- A life-threatening medical emergency in diabetics, which most commonly occurs in patients with type 1 diabetes
- Characterized by a biochemical triad of hyperglycemia, ketosis, and high anion gap metabolic acidosis
- Rarely, it can occur in the absence of hyperglycemia (i.e., euglycemic diabetic ketoacidosis [DKA]) during pregnancy and in individuals taking sodium-glucose cotransporter-2 (SGLT2) inhibitors (1).
- System(s) affected: endocrine/metabolic, neurologic
Incidence by age group: 1 to 17 years (10.1%), 18 to 44 years (53.3%), 45 to 64 years (27.1%), 65 to 84 years (8.7%), and >85 years (0.8%)
Etiology and Pathophysiology
- Impaired glucose utilization secondary to insulin deficiency leading to the activation of counter regulatory mechanisms (gluconeogenesis, glycogenolysis, proteolysis) which further increase blood glucose level and trigger ketone bodies production. Resulting ketonemia and hyperglycemia lead to osmotic diuresis, dehydration, electrolytes disturbances and acidosis.

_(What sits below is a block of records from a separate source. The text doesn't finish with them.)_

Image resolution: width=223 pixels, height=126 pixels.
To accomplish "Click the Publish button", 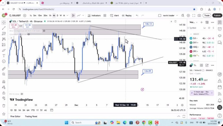I will (217, 15).
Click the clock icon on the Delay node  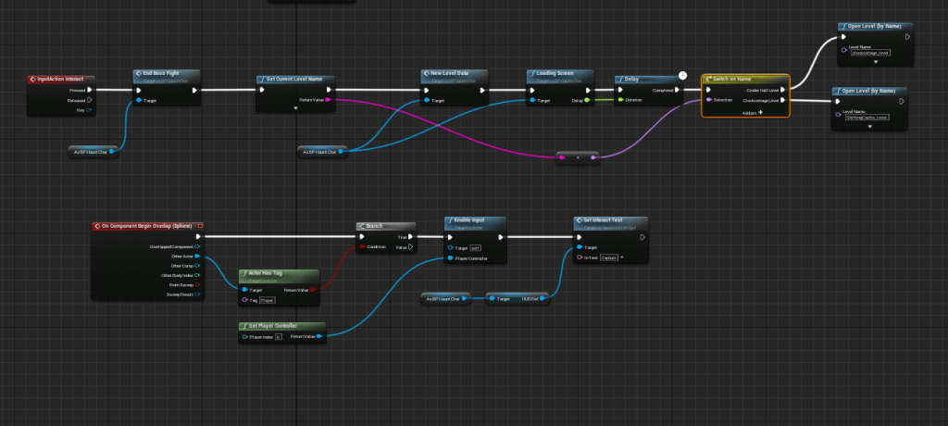681,74
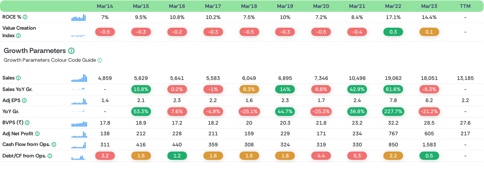
Task: Open the Value Creation Index info icon
Action: 18,36
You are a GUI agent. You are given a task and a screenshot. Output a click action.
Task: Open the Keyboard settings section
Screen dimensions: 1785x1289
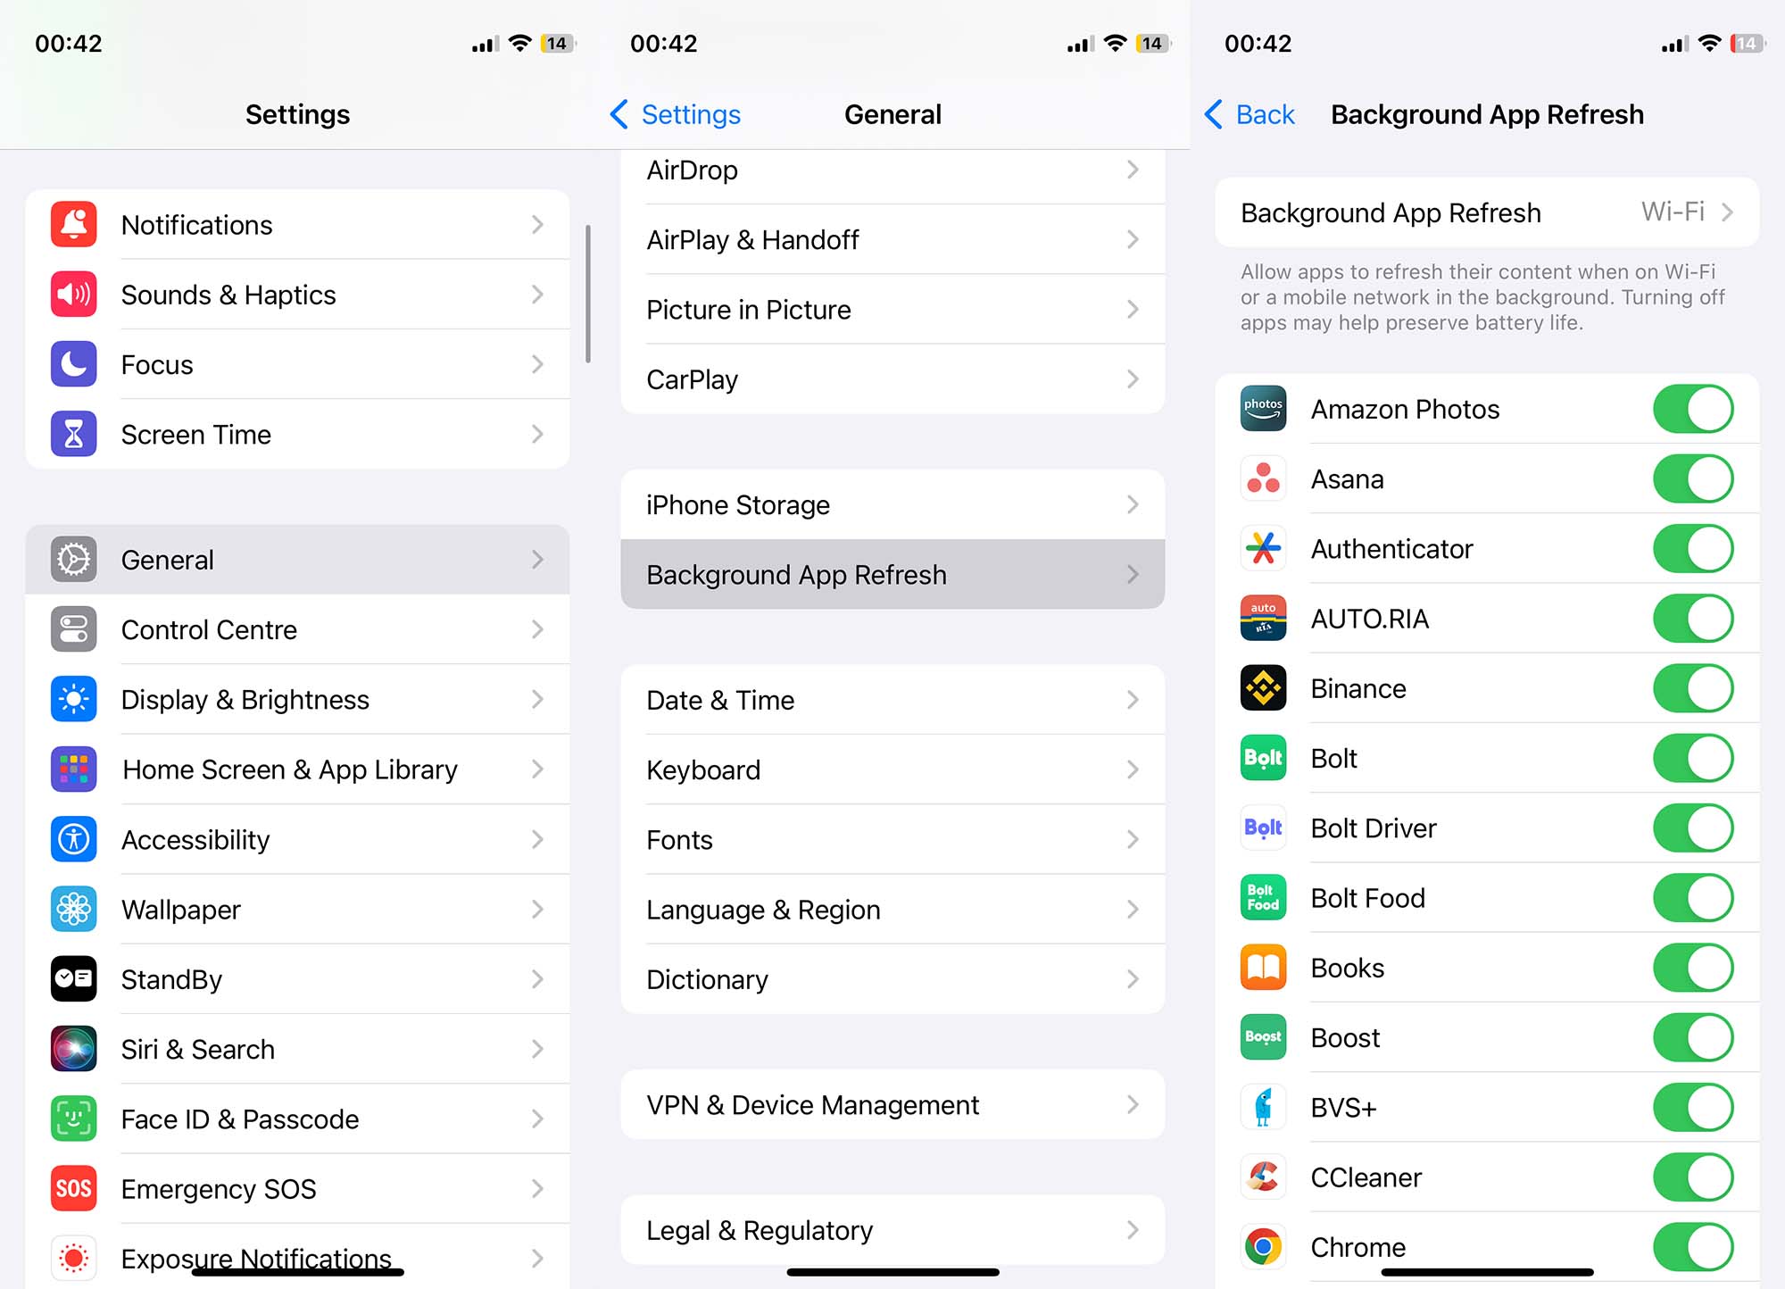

- Leading causes include medication noncompliance and infection. Other precipitating factors are:
- First presentation of DM
- Myocardial infarction (MI); cerebrovascular accident (CVA)
- Medications (corticosteroids, sympathomimetics, atypical antipsychotics, SGLT2 inhibitors)
- Alcohol and illicit drugs (cocaine)
- Trauma; surgery
- Emotional stress and psychiatric comorbidities
- Type 1 DM
- Ketosis-prone type 2 DM (Hispanic and African American ethnicity, G6PD deficiency)
- Euglycemic ketoacidosis specially with SGLT2 inhibitor drug use
- Close monitoring of glucose during periods of stress, illness, and trauma with “sick day” management instructions
- Careful insulin control and regular monitoring of blood glucose levels along with education on symptom recognition
Commonly Associated Conditions
>30% of patients have features of both DKA and hyperosmolar hyperglycemic syndrome (HHS).